Number theory includes several subareas, including analytic number theory, algebraic number theory, geometry of numbers (method oriented), diophantine equations, and transcendence theory (problem oriented).

Geometry

 
On the surface of a sphere, Euclidean geometry only applies as a local approximation. For larger scales the sum of the angles of a triangle is not equal to 180°.

Geometry is one of the oldest branches of mathematics. It started with empirical recipes concerning shapes, such as lines, angles and circles, which were developed mainly for the needs of surveying and architecture, but has since blossomed out into many other subfields.

A fundamental innovation was the ancient Greeks' introduction of the concept of proofs, which require that every assertion must be proved. For example, it is not sufficient to verify by measurement that, say, two lengths are equal; their equality must be proven via reasoning from previously accepted results (theorems) and a few basic statements. The basic statements are not subject to proof because they are self-evident (postulates), or are part of the definition of the subject of study (axioms). This principle, foundational for all mathematics, was first elaborated for geometry, and was systematized by Euclid around 300 BC in his book Elements.

The resulting Euclidean geometry is the study of shapes and their arrangements constructed from lines, planes and circles in the Euclidean plane (plane geometry) and the three-dimensional Euclidean space.

Euclidean geometry was developed without change of methods or scope until the 17th century, when René Descartes introduced what is now called Cartesian coordinates. This constituted a major change of paradigm: Instead of defining real numbers as lengths of line segments (see number line), it allowed the representation of points using their coordinates, which are numbers. Algebra (and later, calculus) can thus be used to solve geometrical problems. Geometry was split into two new subfields: synthetic geometry, which uses purely geometrical methods, and analytic geometry, which uses coordinates systemically.

Analytic geometry allows the study of curves unrelated to circles and lines. Such curves can be defined as the graph of functions, the study of which led to differential geometry. They can also be defined as implicit equations, often polynomial equations (which spawned algebraic geometry). Analytic geometry also makes it possible to consider Euclidean spaces of higher than three dimensions.

In the 19th century, mathematicians discovered non-Euclidean geometries, which do not follow the parallel postulate. By questioning that postulate's truth, this discovery has been viewed as joining Russell's paradox in revealing the foundational crisis of mathematics. This aspect of the crisis was solved by systematizing the axiomatic method, and adopting that the truth of the chosen axioms is not a mathematical problem. In turn, the axiomatic method allows for the study of various geometries obtained either by changing the axioms or by considering properties that do not change under specific transformations of the space.

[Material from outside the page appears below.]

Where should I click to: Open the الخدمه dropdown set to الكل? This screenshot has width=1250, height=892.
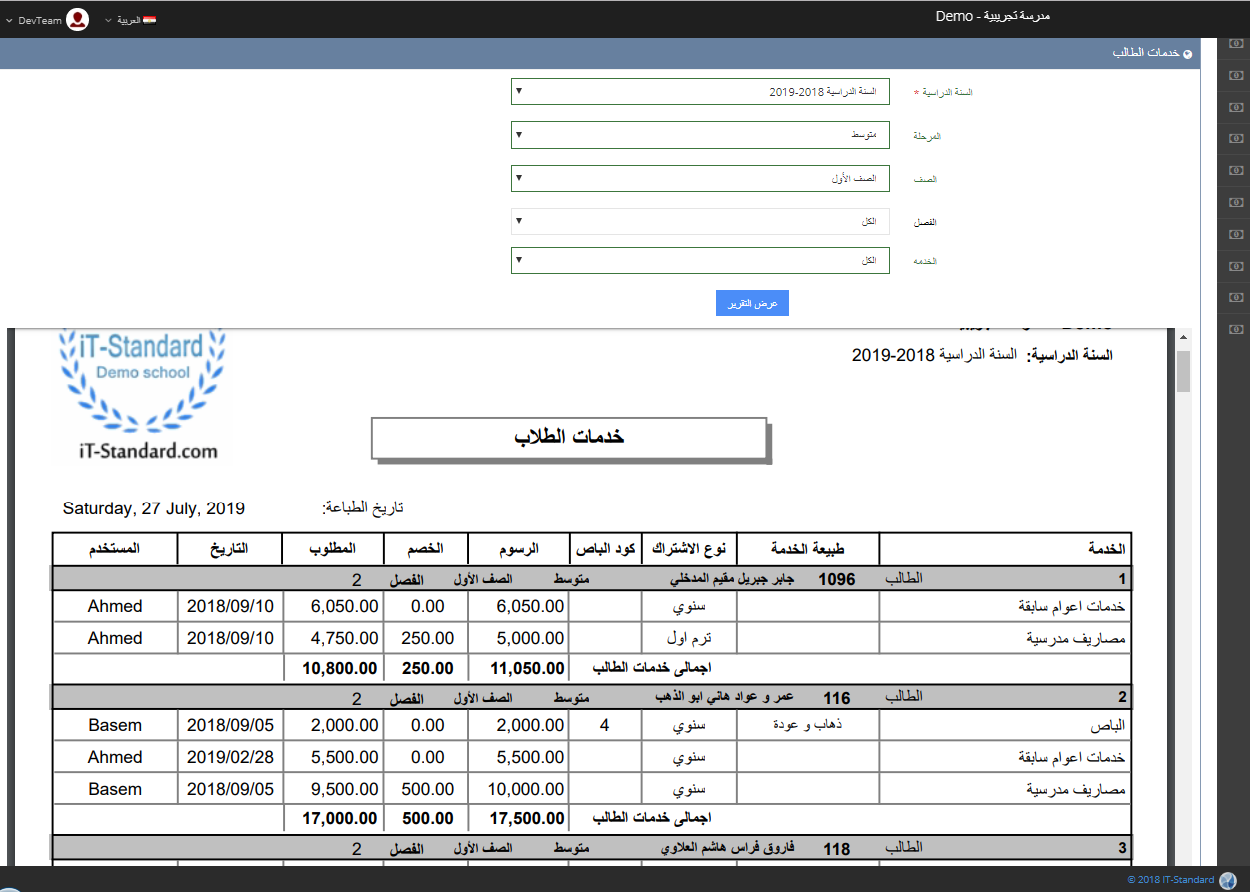(x=700, y=261)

Today's subareas of geometry include:

  • Projective geometry, introduced in the 16th century by Girard Desargues, extends Euclidean geometry by adding points at infinity at which parallel lines intersect. This simplifies many aspects of classical geometry by unifying the treatments for intersecting and parallel lines.
  • Affine geometry, the study of properties relative to parallelism and independent from the concept of length.
  • Differential geometry, the study of curves, surfaces, and their generalizations, which are defined using differentiable functions.
  • Manifold theory, the study of shapes that are not necessarily embedded in a larger space.
  • Riemannian geometry, the study of distance properties in curved spaces.
  • Algebraic geometry, the study of curves, surfaces, and their generalizations, which are defined using polynomials.
  • Topology, the study of properties that are kept under continuous deformations.
    • Algebraic topology, the use in topology of algebraic methods, mainly homological algebra.
  • Discrete geometry, the study of finite configurations in geometry.
  • Convex geometry, the study of convex sets, which takes its importance from its applications in optimization.
  • Complex geometry, the geometry obtained by replacing real numbers with complex numbers.

Algebra

 
The quadratic formula, which concisely expresses the solutions of all quadratic equations
 
The Rubik's Cube group is a concrete application of group theory.

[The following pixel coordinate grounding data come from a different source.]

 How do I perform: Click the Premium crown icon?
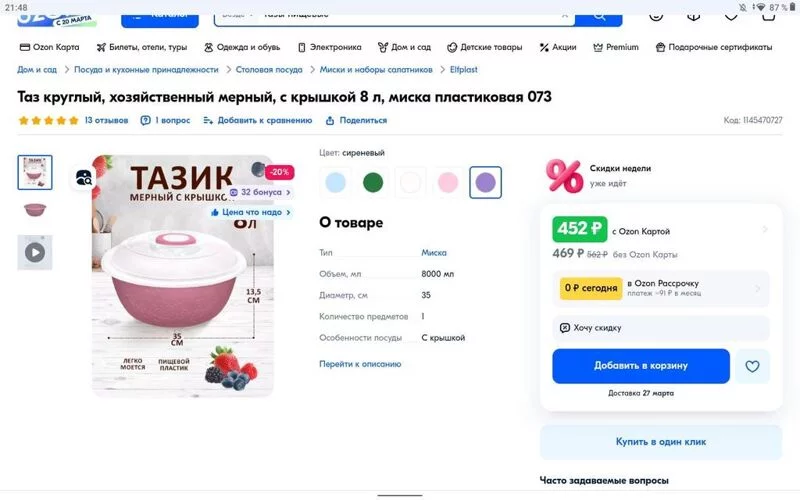598,47
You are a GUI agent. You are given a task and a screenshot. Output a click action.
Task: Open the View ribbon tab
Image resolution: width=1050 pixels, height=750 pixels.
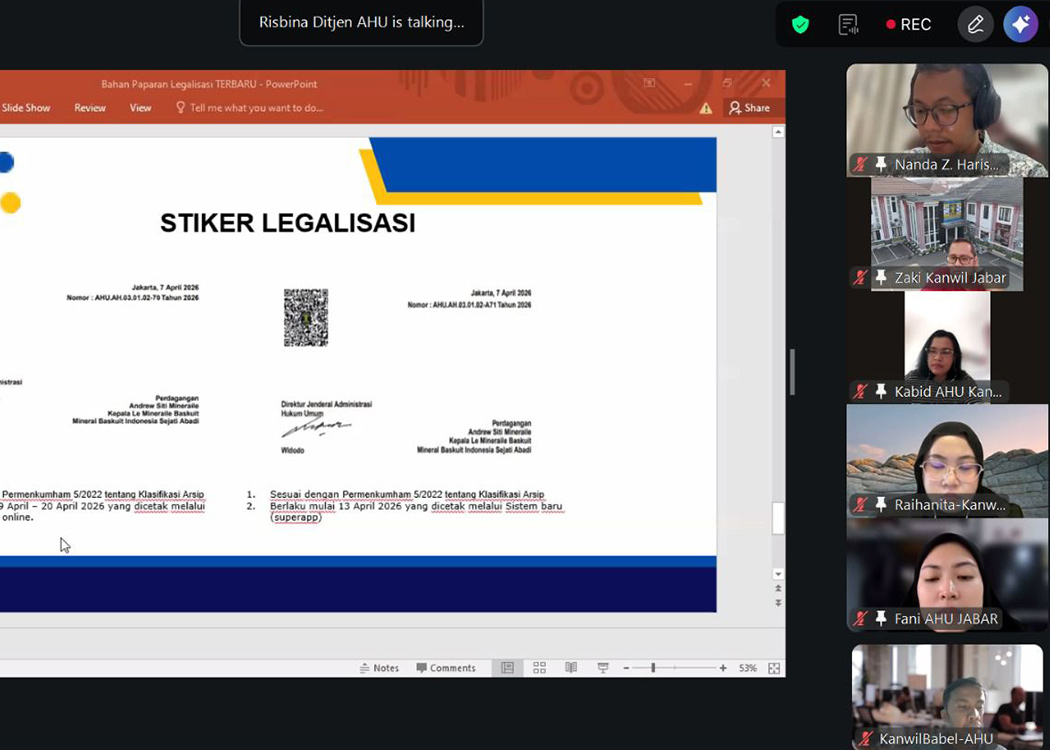pyautogui.click(x=140, y=108)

Algebra is the art of manipulating equations and formulas. Diophantus (3rd century) and al-Khwarizmi (9th century) were the two main precursors of algebra. Diophantus solved some equations involving unknown natural numbers by deducing new relations until he obtained the solution. Al-Khwarizmi introduced systematic methods for transforming equations, such as moving a term from one side of an equation into the other side. The term algebra is derived from the Arabic word al-jabr meaning 'the reunion of broken parts' that he used for naming one of these methods in the title of his main treatise.

Algebra became an area in its own right only with François Viète (1540–1603), who introduced the use of variables for representing unknown or unspecified numbers. Variables allow mathematicians to describe the operations that have to be done on the numbers represented using mathematical formulas.

Until the 19th century, algebra consisted mainly of the study of linear equations (presently linear algebra), and polynomial equations in a single unknown, which were called algebraic equations (a term still in use, although it may be ambiguous). During the 19th century, mathematicians began to use variables to represent things other than numbers (such as matrices, modular integers, and geometric transformations), on which generalizations of arithmetic operations are often valid. The concept of algebraic structure addresses this, consisting of a set whose elements are unspecified, of operations acting on the elements of the set, and rules that these operations must follow. The scope of algebra thus grew to include the study of algebraic structures. This object of algebra was called modern algebra or abstract algebra, as established by the influence and works of Emmy Noether.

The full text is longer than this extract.